CPU BERT inference is fast enough to embed 50 examples per second. Your large in...

jkb79 · on Dec 15, 2021

It's about choosing the right Transformer model, there are several models which are smaller, with fewer parameters than bert-base which gives the exact same accuracy as bert-base, which you can use on a modern CPU single digit ms, even with a single intra-thread. See for example, https://github.com/vespa-engine/sample-apps/blob/master/msma...

leobg · on Dec 15, 2021

Thanks for the link!

I compared BERT[1], distilbert[2], mpnet[3] and minilm[4] in the past. But the results I got "out of the box" for semantic search were not better than using fastText, which is orders of magnitude faster. BERT and distilbert are 400x slower than fastText, minilm 300x, and mpnet 700x. At least if you are using a CPU-only machine. USE, xlmroberta and elmo were even worse (5,000 - 18,000x slower).

I also love how fast and easy it is to train your own fastText model.

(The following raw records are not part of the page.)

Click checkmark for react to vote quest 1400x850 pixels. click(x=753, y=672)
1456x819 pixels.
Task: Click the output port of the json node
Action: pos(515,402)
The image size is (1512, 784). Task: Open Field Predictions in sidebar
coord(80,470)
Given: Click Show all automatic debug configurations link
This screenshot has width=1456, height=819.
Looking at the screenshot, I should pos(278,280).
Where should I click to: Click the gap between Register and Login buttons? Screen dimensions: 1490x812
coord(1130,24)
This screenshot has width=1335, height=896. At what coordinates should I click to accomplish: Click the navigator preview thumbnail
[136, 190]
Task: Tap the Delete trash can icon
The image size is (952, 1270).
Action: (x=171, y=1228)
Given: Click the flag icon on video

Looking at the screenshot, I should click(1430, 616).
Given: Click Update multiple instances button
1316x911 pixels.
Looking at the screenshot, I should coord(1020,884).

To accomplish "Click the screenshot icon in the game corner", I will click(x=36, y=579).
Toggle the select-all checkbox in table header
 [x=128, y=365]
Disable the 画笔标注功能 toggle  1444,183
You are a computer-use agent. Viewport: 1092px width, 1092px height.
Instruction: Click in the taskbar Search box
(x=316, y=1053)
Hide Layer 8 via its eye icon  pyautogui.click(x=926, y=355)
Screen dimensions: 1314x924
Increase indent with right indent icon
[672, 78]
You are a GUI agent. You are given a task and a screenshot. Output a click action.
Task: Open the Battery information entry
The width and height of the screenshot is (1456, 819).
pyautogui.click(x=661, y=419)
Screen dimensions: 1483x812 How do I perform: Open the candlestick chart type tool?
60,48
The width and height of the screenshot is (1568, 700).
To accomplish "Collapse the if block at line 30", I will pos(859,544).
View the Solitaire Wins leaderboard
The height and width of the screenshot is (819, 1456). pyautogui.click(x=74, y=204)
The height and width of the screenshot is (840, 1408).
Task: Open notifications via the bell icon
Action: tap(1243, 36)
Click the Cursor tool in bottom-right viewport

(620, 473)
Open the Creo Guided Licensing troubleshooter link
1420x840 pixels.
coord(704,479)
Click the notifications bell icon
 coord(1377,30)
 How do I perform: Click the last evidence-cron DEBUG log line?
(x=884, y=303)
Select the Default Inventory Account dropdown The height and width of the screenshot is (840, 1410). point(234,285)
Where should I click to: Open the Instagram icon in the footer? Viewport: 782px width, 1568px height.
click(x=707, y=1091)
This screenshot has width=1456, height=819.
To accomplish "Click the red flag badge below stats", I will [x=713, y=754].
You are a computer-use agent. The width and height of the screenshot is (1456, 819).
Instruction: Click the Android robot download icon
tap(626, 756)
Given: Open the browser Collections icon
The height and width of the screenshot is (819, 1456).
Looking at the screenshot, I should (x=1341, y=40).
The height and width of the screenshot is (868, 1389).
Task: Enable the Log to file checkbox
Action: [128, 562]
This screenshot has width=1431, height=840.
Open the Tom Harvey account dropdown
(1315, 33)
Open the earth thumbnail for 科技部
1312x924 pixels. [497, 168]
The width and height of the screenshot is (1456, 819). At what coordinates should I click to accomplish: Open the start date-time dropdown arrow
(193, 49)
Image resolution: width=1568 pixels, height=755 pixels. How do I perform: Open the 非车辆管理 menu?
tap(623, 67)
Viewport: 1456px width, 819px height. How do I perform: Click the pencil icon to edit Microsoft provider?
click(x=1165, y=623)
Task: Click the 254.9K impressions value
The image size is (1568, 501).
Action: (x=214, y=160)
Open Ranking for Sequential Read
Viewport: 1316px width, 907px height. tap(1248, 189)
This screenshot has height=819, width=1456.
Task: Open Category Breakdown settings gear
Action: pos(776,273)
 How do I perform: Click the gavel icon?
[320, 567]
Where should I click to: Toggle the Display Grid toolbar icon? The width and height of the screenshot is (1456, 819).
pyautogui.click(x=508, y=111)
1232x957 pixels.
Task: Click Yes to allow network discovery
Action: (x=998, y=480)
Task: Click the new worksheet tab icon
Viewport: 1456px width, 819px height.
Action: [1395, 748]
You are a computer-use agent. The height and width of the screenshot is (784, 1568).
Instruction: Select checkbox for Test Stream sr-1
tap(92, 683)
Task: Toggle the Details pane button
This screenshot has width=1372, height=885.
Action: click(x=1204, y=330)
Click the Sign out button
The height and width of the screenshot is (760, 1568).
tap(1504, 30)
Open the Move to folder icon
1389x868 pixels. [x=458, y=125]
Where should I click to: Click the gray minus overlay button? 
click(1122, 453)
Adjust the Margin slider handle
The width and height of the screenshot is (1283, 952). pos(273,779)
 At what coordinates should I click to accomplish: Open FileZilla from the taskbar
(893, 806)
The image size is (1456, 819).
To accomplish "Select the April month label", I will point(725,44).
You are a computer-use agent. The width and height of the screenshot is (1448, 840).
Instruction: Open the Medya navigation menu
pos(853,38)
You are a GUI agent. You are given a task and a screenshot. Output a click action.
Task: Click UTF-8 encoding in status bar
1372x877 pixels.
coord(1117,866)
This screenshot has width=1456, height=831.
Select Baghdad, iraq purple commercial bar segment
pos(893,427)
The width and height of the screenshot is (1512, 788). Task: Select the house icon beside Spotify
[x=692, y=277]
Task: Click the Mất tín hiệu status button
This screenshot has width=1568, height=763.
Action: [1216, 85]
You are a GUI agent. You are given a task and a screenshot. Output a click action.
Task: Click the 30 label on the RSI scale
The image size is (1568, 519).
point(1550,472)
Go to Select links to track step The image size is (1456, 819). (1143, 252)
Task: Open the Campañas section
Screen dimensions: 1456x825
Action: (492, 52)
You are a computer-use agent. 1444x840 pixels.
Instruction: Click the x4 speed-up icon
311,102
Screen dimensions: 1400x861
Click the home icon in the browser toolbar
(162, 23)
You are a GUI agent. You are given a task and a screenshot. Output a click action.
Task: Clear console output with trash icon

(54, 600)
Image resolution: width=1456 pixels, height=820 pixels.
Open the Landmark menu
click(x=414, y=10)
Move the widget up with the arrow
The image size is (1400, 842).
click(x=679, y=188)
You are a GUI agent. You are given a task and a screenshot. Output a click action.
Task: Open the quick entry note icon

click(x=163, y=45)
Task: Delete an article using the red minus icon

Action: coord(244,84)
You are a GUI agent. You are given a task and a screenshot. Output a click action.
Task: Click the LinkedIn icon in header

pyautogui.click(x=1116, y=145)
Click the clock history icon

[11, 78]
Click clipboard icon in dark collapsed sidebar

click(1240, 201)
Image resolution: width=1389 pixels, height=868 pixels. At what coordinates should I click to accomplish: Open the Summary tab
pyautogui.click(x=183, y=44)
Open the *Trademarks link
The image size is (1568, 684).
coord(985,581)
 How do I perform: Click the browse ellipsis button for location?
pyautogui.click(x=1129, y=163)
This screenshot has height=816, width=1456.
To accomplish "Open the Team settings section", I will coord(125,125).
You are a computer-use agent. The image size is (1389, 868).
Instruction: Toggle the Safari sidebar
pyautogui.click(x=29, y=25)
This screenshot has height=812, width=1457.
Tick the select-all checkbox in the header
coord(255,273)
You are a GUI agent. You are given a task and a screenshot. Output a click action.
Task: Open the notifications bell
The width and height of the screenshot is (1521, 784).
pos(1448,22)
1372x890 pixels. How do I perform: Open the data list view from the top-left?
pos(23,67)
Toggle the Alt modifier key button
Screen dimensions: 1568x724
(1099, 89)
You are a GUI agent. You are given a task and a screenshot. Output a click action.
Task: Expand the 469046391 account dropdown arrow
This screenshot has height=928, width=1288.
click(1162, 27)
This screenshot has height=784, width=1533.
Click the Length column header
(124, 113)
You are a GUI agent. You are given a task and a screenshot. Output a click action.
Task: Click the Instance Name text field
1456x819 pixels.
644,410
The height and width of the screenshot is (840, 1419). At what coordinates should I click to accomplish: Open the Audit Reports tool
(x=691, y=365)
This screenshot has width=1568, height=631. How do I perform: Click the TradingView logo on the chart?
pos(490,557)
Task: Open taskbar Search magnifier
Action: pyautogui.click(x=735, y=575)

[1]: distiluse-base-multilingual-cased-v2

[2]: multi-qa-MiniLM-L6-cos-v1

[3]: multi-qa-mpnet-base-cos-v1

[4]: multi-qa-MiniLM-L6-cos-v1

jkb79 · on Dec 15, 2021

Vector models are nothing but representation learning and applying the model out-of-domain usually gives worse results than plain old BM25. See https://arxiv.org/abs/2104.08663

A concrete example is DPR which is a state of the art dense retriever model for wikipedia for question answering, when applying that model on MS Marco passage ranking it performs worse than plain BM25.